Eleven years ago, right before I was diagnosed with depression cause by a lack of serratonin (sp?), my thoughts were repetitive and every bad thought I had, I felt the need to "confess" to Chris. I felt like I didn't love him any more, and I told him so. This was before we were married, and he stuck by me. He knew, I was not myself, and lucky for me, he was willing to stick around until I "came back." I now realize that back then the depression manifested in attacking what, at that time, was the worst thing I felt could happen to me; losing Chris. This time, I am more mature, I am able to rationalize, that this is temporary, I don't have anything wrong with me other than a chemical imbalance, and I just need to hang in there. However, this time the attack is manifesting in what is so important to me, especially now; my faith. I feel, at times, very far from God, and I KNOW it is me, and I know it is temporary, but I hate the way this feels. I know he is surrounding me with his love and patiently awaiting me to be back to my old self, but sometimes I feel so desolate. I started going back to my small group bible study, and I look forward to going to church on Sundays.I think that going to both of those is more important now than ever, because though I am weakened, I do have faith. I have faith that this will pass, I have faith God is with me and I know that part of being a good Christian is hanging in there, and believing, even when times are hard.
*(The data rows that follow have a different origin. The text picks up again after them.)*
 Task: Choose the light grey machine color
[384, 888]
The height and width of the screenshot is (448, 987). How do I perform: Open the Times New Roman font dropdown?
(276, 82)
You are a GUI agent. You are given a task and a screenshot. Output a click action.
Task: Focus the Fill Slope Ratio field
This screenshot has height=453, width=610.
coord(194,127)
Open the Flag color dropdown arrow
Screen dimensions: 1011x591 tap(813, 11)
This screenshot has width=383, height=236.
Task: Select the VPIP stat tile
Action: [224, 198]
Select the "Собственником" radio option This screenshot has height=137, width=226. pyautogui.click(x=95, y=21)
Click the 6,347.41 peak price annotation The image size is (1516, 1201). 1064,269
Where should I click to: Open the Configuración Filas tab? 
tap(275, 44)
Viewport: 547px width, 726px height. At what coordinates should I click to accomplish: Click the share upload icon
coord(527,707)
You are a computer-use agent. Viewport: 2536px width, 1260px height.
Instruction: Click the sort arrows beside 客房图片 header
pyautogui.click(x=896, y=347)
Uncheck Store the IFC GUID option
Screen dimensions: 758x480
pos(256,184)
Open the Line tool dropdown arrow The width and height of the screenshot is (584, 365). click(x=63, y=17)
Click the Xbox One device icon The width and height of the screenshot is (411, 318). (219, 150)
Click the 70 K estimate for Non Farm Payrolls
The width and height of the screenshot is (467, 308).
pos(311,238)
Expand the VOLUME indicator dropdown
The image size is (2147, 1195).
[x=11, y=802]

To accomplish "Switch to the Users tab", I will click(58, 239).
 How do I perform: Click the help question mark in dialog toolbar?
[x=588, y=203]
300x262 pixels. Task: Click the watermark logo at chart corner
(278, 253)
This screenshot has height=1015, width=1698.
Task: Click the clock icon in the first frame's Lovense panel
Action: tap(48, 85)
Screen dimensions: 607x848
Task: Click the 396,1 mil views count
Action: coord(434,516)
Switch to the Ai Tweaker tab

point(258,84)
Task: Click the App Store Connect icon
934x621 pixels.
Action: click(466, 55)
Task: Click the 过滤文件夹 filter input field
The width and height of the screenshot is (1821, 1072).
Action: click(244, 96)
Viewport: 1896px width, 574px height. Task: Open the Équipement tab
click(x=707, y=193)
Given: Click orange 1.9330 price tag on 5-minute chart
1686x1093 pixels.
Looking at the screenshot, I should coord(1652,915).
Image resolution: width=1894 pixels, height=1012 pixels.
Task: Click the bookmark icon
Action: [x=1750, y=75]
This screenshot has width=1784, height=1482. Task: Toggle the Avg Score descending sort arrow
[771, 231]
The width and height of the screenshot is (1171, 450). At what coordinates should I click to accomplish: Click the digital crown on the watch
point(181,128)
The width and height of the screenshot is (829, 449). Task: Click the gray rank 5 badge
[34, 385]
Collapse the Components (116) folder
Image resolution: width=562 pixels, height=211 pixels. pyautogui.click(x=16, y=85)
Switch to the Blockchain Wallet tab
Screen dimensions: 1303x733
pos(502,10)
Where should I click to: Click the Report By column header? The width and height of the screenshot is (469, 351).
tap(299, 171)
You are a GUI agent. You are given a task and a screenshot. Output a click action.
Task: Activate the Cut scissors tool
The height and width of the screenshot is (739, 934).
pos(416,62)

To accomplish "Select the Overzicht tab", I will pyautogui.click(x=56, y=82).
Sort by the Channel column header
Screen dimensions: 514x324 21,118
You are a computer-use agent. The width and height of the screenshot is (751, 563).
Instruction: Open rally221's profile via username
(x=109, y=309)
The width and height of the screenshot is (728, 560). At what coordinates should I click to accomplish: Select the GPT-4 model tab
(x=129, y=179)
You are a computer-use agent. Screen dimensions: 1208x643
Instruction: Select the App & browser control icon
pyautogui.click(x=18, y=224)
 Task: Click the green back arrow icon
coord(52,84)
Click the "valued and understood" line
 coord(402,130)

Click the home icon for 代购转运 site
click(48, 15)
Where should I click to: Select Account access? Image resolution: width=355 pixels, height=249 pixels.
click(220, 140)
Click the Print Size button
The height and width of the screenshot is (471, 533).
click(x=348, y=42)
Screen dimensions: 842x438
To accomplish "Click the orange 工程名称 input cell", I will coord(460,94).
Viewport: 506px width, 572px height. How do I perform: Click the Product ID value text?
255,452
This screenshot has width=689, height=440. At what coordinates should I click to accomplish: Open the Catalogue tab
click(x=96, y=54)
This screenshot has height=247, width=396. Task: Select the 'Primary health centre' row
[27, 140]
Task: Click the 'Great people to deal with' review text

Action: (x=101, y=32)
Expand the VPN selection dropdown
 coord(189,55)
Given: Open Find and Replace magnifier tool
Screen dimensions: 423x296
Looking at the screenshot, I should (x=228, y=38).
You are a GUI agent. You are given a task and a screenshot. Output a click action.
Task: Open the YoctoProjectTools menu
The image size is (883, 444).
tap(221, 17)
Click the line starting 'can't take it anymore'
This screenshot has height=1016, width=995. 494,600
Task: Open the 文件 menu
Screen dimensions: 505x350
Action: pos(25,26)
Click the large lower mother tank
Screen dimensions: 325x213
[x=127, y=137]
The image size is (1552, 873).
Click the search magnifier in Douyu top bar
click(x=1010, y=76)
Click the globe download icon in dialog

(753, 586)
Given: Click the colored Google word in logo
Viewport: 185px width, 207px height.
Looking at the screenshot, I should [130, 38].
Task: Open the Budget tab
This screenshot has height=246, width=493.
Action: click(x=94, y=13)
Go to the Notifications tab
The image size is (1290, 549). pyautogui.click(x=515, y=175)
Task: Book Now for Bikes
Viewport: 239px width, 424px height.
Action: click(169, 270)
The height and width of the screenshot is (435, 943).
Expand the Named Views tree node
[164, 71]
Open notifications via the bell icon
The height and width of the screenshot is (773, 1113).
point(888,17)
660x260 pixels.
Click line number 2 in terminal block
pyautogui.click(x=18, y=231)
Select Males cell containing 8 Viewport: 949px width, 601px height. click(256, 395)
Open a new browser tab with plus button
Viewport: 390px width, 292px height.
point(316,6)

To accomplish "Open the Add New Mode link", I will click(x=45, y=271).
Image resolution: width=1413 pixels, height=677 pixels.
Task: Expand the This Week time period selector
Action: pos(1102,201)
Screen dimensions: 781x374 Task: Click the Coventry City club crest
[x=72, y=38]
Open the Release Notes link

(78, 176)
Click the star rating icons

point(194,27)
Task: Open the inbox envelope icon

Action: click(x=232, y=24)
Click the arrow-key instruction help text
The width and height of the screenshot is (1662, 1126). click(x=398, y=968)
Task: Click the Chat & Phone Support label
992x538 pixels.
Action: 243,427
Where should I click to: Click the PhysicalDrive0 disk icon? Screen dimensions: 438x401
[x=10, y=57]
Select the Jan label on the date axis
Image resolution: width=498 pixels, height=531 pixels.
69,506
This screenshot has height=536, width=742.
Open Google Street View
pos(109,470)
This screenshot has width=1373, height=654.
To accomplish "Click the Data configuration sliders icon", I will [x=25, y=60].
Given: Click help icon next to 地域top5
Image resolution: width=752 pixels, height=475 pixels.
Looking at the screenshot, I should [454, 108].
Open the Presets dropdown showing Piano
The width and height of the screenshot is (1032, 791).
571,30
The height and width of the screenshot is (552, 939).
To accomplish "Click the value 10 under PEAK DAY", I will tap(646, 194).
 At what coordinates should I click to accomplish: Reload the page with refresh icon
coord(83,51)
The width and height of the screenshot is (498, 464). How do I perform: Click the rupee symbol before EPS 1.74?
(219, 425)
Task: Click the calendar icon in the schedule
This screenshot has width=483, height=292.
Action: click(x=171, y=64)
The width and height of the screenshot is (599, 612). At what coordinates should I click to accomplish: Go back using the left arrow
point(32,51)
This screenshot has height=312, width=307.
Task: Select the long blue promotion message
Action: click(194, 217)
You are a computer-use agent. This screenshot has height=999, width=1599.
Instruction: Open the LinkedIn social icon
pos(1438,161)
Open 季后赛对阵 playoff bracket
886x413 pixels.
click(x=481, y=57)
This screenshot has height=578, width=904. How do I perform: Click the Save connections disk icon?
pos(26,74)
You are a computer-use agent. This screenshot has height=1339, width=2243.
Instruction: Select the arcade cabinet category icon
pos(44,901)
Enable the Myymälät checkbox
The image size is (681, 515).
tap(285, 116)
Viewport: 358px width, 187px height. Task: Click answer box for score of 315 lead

I look into my son's eyes and I see that he is a gift from God, and things continue to happen in my life that demonstrates, so clearly, He is here and He is taking care of me. I just can't wait to feel right again. The devil may think he can pick at me, while I am down and not as strong, but he is wrong. I belong to God, and this is one fight that I will not lose.

Saturday, July 15, 2006

Please Pray for Bailey


I am a total dog nut. I have four dogs. I don't want to go into a lot of details. To tell you the truth, I am emotionaly exhausted from the past few days, but the bottom line is, all my dogs got taken away by animal control for killing a chihuahua and in the process they lost sweet Bailey. We are waiting to get the three that are in "jail" back, hopefully on Monday, but we have spend hours and hours the past 4 days searching for Bailey. I am a wreck, and I pray we find Bailey safe and OK, and that we can get the other three out of "hock" on Monday. Thanks.